Is there a word that sounds any more like sticking you neck in the sand, or digging your feet in, or just plain being obnoxiously stubborn?

:characterized by refusal to compromise or to abandon an extreme position or attitude

Merriam-Webster

The last US congress, the 112th, became the “dictionary definition” of this word with their inability to pass anything of substance (with a whole lot of wacky ideas pawned off as substantive). (What are the odds the 113th will be any different?).

This word is one of those words that is used with change incorrectly. Well maybe not this BIG word, usually it’s the synonym resistance. (Funny intransigence only has three more letters than resistance and yet my kids would say it is one of those BIG words- as in hard to learn and hard to remember the definition for… let alone spell). When one person thinks something should go one way and another is unwilling to go that way I do not think there is necessarily intransigence on the part of the second party (or resistance).

Intransigence might be an extreme example of resistance. Resistance does not have to have a position (it will certainly develop an attitude though). Resistance tends to be a desire to just stand still (or carry on as usual) when it comes to change. If intransigence was to refuse someone else’s position we might have a change word.

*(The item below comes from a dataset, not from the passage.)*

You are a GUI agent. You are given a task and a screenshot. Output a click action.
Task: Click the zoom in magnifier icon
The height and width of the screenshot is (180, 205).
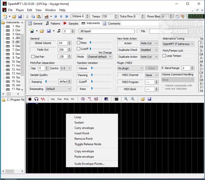(x=126, y=99)
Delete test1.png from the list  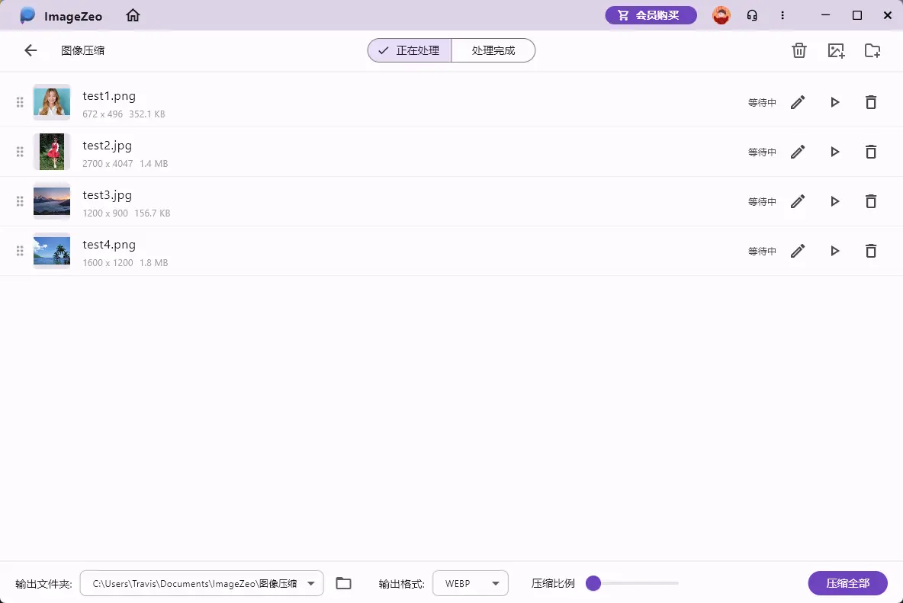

In almost all of the cases of “resistance” I see (or situations where another consultant would look for ways to reduce “resistance”) there is a very good reason for not participating- when the world is seen from the “resistors” viewpoint. It might be history that reduces trust, or structure that will not accommodate the change, or lack of prioritization that means it is mathematically impossible to add in or just an idea that does not make sense.

There is ALWAYS a reason to be resistant. And there may always be a reason for intransigence. For that person with their feet dug in, certainly.

When it comes to change don’t get all riled up about intransigence or the lighter form of resistance. Find out why. Change something else before you try to change the intransigent/resistant person.